The most important facts in brief:

  • A Sybil attack is an attack scenario on the Bitcoin or other network.
  • In a Sybil attack, the attacker maliciously multiplies network nodes in order to gain majority control of the network.
  • This attack is prevented in the Bitcoin network by the proof-of-work.

In this article, we show how the blockchain network is attacked by a Sybil attack and how it can be protected against this.

What is a Sybil attack?

As described in the "Byzantine Generals Problem", nodes can act maliciously. One way nodes try to cheat the network: They duplicate themselves multiple times in order to gain as much decision-making power with the aim of influencing the democratic consensus. Such an attack is called a Sybil attack.
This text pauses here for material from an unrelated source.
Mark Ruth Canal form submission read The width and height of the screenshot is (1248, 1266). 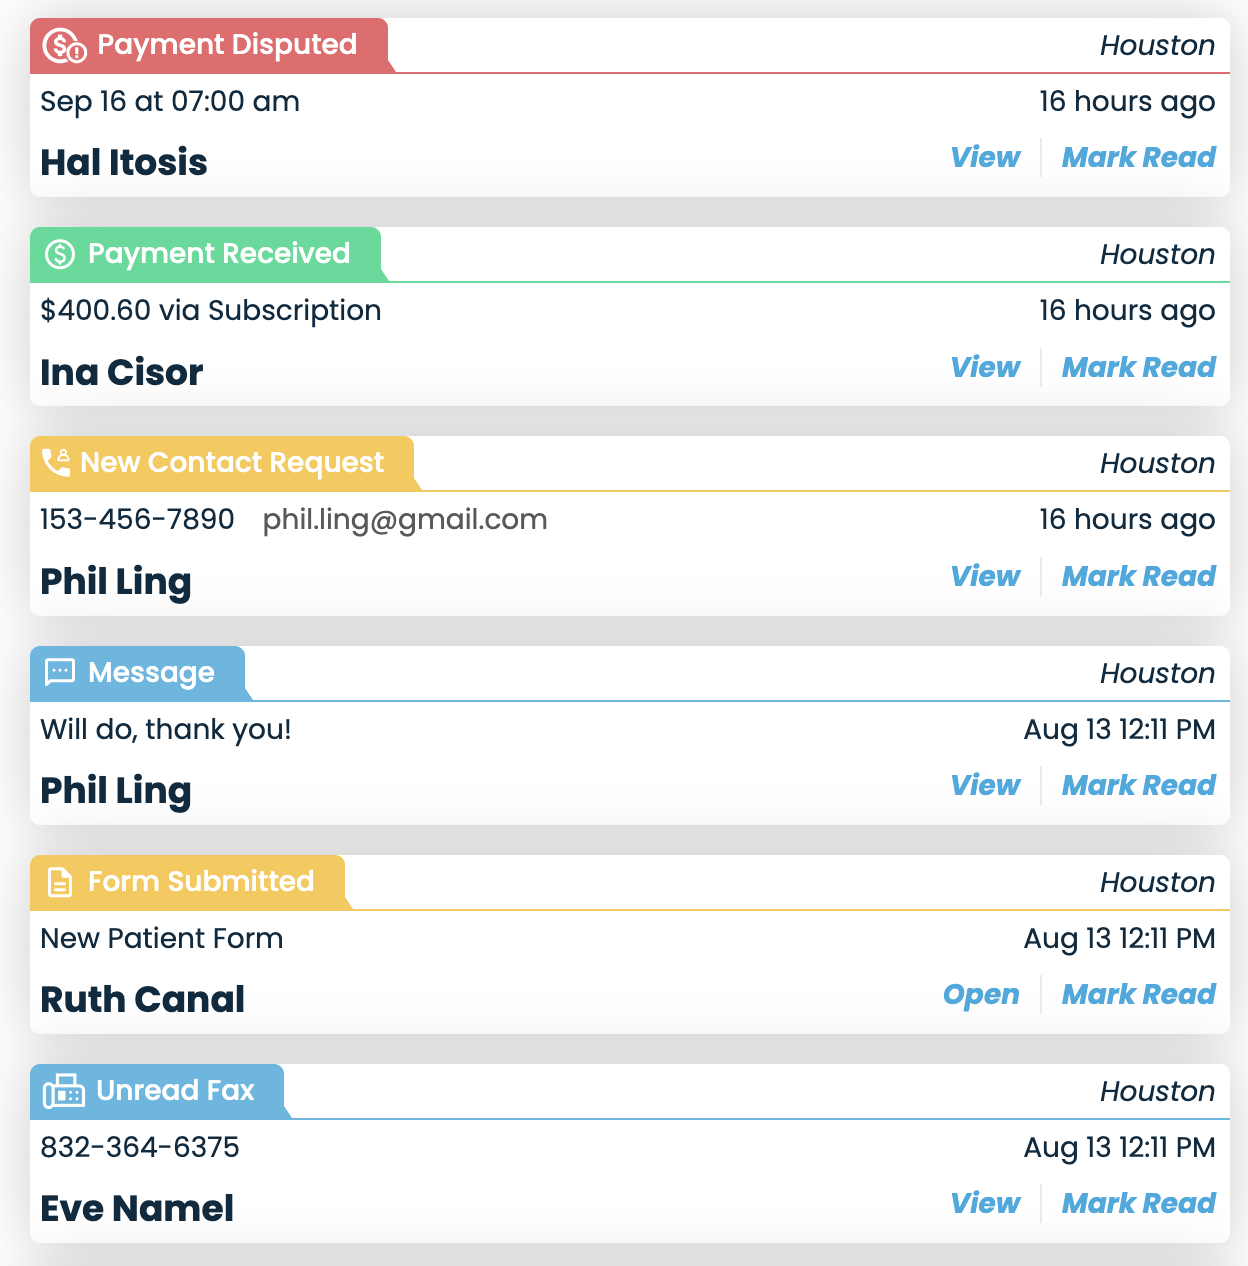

The term "Sybil" originally comes from the novel of the same name, "SYBIL". In it, the main character Sybil Dorsett suffered from dissociative identity disorder. As this clinical picture is very similar to the cyber attack discussed here, it was named Sybil attack.

What does this Sybil attack look like?

The majority (at least 2/3) of all nodes in the blockchain network must act honestly. In our example, we have one traitor and two honest nodes. They have to make a decision. As an example, we have a decision between retreating and attacking. You may already be familiar with this example from our article on the "Byzantine generals' problem".

If all the votes are added up, the result is "attack". Our traitor, on the other hand, wants to enforce the "retreat" decision. So how does he do that?

By trying to duplicate its entity and thus its voice, the traitor can corrupt the network. The honest nodes directly receive three messages instead of one (as in the previous example).

This changes the result after the vote count. Instead of "attack", the network now decides to "retreat" and the traitor has achieved his goal.

How do you prevent a Sybil attack?

To prevent Sybil attacks, the network must verify that all nodes act in a trustworthy manner and only reflect one vote.

In the real world, elections are held in which every citizen can confirm their identity with their ID card. This means that everyone can only cast one vote. However, this requires a central authority. In this case, the state. This creates the voter lists and distributes the ID cards.

In a blockchain, however, there is no such controlling authority. Instead, a node must prove that it is a genuine participant. To do this, it is checked whether it has the necessary resources to generate a block or whether it has to split them up and thus represent a multiplied identity.

As with Bitcoin, for example, this can be done via a proof of work. To do this, the participant must find new blocks in a mining process and thus prove that they have a certain computing capacity. This computing resource is very expensive due to the high acquisition costs for hardware and ongoing costs for electricity and storage.

Alternatively, the next block producer can be determined via the proof-of-stake. This requires the producer to deposit a "stake" in internal resources (i.e. internal currency) as collateral. As the amount of stakes increases, so does the probability of being allowed to connect the next block. As a lot of internal currency has to be deposited in return, this makes a Sybil attack very expensive.